ところで、OSの裏側の仕組みがこのくらい大幅に変わってしまうと、開発者は対応するのにひと苦労するはずだ。普通は、裏側の変更というのはそれくらい大変なことなのである。だが、Jaguarにアップデートしたことでトラブルを起こしたアプリの話はあまり聞かない [*3]。なぜなのだろうか?

実はアップルと開発者は、この日のために数年前から準備をしていたのだ。「Carbon API」が登場したときにとても面倒で大変だった作業の1つに、Apple Event系APIの更への対応があった。それまではイベントの内部データをAppleScriptが直接触っていたのだが、「システムが用意するAPI経由でしかイベントにアクセスしちゃだめだよ」ということになったからだ。プログラマーには面倒くさがり屋が多く、データに直接触らせてもらえたほうがコードを書くのが楽だ。
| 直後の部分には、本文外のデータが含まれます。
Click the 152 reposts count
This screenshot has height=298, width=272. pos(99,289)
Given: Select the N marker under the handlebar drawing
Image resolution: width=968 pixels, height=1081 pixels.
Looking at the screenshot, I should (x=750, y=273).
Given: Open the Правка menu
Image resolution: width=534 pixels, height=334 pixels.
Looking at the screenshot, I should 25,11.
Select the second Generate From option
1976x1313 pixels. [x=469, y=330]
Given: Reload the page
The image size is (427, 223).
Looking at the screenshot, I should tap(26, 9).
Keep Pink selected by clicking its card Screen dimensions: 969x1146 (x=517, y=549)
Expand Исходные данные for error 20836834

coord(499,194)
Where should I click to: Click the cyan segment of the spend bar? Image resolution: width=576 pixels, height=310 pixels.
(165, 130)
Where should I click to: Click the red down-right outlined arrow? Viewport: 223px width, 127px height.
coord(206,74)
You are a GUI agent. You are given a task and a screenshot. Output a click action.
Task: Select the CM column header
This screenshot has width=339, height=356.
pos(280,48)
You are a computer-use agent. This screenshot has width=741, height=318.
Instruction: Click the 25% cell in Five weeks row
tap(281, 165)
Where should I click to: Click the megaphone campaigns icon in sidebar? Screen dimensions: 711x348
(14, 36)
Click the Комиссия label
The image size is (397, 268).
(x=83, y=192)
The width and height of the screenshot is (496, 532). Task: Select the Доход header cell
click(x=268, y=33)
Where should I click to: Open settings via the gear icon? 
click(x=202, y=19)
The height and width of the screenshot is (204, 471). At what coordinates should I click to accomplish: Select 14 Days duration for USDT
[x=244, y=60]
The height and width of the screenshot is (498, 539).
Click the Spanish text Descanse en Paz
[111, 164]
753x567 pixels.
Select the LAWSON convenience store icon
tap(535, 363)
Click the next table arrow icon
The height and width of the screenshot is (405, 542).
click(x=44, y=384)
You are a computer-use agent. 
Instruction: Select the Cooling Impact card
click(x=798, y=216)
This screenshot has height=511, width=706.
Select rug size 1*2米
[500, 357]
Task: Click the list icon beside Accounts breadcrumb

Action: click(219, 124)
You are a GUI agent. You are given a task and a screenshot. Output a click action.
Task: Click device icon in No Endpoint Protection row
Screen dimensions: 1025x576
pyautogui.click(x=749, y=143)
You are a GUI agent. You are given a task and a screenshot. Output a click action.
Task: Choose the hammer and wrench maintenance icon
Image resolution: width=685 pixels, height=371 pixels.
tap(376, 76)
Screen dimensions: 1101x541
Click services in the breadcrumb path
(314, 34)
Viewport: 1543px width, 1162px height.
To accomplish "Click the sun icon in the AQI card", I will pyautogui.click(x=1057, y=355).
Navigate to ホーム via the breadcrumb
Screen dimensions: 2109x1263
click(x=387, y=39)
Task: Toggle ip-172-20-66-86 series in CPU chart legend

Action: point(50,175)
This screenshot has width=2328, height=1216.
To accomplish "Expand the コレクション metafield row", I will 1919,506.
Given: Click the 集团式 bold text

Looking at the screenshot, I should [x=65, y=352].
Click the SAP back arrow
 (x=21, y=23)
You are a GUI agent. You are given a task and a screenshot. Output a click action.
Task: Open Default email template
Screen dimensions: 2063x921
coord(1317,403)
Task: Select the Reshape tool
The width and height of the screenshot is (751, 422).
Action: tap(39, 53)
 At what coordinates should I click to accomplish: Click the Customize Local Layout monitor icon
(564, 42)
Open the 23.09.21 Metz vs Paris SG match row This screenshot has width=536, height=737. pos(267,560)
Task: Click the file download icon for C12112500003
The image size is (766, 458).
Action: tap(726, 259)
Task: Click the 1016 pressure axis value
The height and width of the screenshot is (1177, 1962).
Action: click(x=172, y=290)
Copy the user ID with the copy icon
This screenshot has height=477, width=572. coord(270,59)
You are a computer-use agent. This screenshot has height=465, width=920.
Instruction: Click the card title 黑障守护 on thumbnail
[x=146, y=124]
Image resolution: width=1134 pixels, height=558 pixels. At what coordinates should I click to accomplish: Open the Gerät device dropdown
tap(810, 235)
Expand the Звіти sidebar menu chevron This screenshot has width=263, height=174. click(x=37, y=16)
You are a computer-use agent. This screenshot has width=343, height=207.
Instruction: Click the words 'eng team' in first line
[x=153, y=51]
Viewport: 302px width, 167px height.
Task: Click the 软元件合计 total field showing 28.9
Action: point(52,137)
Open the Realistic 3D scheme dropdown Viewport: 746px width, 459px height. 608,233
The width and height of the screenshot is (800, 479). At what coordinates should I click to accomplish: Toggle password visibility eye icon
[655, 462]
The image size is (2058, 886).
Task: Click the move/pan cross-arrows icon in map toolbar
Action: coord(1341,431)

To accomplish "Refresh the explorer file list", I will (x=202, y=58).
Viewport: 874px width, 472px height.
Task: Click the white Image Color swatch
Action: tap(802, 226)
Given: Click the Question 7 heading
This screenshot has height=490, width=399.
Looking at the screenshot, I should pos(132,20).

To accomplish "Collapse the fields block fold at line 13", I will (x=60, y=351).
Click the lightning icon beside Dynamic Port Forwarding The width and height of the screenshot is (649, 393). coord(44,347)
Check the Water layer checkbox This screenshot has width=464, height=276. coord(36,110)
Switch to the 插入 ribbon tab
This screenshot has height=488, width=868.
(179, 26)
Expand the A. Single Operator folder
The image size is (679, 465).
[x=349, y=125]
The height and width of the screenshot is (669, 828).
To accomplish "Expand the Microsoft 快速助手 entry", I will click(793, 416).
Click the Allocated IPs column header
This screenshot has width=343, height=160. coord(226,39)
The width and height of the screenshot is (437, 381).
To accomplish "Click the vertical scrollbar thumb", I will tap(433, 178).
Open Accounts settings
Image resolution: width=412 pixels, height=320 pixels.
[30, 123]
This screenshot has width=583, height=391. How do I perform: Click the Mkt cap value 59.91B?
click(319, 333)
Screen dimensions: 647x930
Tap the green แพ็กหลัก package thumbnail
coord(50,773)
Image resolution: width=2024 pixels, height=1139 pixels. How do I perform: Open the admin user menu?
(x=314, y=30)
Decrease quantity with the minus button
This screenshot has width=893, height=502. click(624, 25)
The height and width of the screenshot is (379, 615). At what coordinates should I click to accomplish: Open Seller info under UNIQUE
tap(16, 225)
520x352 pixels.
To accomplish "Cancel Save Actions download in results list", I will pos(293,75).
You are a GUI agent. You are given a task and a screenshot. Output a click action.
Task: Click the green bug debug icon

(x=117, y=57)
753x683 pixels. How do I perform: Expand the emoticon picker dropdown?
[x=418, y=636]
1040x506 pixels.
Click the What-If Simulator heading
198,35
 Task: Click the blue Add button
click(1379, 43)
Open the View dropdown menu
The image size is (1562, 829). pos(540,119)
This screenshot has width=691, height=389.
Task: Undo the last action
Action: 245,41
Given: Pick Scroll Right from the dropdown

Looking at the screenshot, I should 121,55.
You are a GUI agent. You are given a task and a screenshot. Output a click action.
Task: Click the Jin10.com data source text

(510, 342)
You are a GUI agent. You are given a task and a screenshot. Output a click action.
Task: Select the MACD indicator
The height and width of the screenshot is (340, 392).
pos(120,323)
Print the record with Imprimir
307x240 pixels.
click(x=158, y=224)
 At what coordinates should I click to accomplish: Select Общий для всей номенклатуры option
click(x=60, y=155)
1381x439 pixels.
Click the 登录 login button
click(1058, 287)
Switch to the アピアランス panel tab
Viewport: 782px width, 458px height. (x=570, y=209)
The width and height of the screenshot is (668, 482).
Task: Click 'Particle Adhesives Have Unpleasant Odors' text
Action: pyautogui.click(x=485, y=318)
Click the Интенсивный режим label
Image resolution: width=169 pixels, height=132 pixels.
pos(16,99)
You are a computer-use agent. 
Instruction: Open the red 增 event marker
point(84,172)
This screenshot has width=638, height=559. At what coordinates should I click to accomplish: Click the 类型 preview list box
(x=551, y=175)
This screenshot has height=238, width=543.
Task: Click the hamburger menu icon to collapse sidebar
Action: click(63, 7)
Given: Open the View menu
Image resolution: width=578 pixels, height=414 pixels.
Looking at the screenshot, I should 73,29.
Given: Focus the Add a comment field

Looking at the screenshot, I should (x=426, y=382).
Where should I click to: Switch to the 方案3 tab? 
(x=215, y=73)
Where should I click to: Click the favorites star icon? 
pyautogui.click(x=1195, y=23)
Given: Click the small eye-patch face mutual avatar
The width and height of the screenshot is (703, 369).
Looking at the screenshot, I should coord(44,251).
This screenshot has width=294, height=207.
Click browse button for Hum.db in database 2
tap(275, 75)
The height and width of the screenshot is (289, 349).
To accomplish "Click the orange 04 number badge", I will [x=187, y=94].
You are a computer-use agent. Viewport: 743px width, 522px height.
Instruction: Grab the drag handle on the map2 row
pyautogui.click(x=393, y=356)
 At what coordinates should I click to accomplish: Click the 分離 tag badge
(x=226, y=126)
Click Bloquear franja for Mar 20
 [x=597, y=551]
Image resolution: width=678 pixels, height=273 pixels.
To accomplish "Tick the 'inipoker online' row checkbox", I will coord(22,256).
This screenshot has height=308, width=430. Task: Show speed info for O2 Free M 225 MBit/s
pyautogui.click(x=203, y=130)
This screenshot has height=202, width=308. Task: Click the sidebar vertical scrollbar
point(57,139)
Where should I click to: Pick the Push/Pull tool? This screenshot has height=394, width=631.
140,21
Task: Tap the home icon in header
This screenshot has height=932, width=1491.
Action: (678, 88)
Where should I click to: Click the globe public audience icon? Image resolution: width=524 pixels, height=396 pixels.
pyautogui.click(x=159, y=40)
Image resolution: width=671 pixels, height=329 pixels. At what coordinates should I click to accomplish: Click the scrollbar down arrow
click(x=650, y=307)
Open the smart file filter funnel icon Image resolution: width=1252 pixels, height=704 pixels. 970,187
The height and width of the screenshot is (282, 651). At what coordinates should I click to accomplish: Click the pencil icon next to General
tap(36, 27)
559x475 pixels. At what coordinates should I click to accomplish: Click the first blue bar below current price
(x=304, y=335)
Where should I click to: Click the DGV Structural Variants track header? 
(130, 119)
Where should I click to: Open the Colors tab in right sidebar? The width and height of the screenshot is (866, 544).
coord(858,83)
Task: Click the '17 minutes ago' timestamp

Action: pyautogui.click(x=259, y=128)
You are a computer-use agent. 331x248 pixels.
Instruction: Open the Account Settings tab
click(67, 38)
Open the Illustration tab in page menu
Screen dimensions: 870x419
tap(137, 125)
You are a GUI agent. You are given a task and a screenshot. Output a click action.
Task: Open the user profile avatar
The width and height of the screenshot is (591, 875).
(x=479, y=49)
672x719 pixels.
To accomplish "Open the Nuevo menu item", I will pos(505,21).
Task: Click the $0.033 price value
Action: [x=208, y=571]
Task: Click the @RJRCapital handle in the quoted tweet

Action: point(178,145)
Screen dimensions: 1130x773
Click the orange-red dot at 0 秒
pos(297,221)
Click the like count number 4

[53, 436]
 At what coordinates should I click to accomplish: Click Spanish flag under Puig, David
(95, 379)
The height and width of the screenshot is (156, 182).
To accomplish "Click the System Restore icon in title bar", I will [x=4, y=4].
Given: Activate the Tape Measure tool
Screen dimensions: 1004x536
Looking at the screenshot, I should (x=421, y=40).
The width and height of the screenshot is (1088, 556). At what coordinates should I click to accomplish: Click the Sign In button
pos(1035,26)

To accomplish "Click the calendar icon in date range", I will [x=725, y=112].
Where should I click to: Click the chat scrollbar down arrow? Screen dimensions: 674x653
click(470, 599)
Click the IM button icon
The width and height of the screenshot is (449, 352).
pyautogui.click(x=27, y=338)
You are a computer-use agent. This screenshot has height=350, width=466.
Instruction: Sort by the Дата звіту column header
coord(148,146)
でも、将来にわたっての互換性を維持するためには必須な変更ということがわかっていたので、プログラマーは仕方なく従った。

しかし、アップルは内部の仕組みをすぐには変えなかった。初の正式版 Mac OS Xv10.0でもパフォーマンスチューニングされたv10.1 でも、Apple Eventは昔のまま動いていたのだ。これは、システムの中枢の1つであるApple Eventの変更が大変な作業であったことを物語っている。またアップルは、互換性に関しても細心の注意を払いながら調査してきたのではないだろうか。ともかく、数年に及ぶアップルとサードパーティーの開発者たちの努力により、トラブルもなくJaguarで内部の仕組みを入れ替えることに成功したのだ。

こうしたシステム内部の変更は過去にも何度かあったが、特に今回のJaguarでは、Apple Event以外の部分でもドラマチックに仕組みが変わった。これだけ思いきって変更した例も少ないだろう。次回は、もう1つの大掛かりな改良点でありながら、あまり語られることがない「HIView」について見ていきたいと思う。

バスケ
今年の夏は、思いっきり自転車に乗っています。ダイエットのため(笑)だったんだけど、そんなことを忘れて自転車にはまっています。自分で整備するのも楽しいんだって思えてきました。もっともっと乗りますぞー。しかし、「ことえり3」は使い物になるなぁ。

[*1] なんと直っている - 権限を設定するダイアログが自動で出るようになったのだ。
[*2] ハンドル - Mac OSのメモリー管理構造では移動可能なメモリーのこと。移動可能であるぶん、メモリーアクセスも管理も多少煩雑になる。
[*3] あまり聞かない - システムの中枢にかかわるプログラムなどは話が別だ。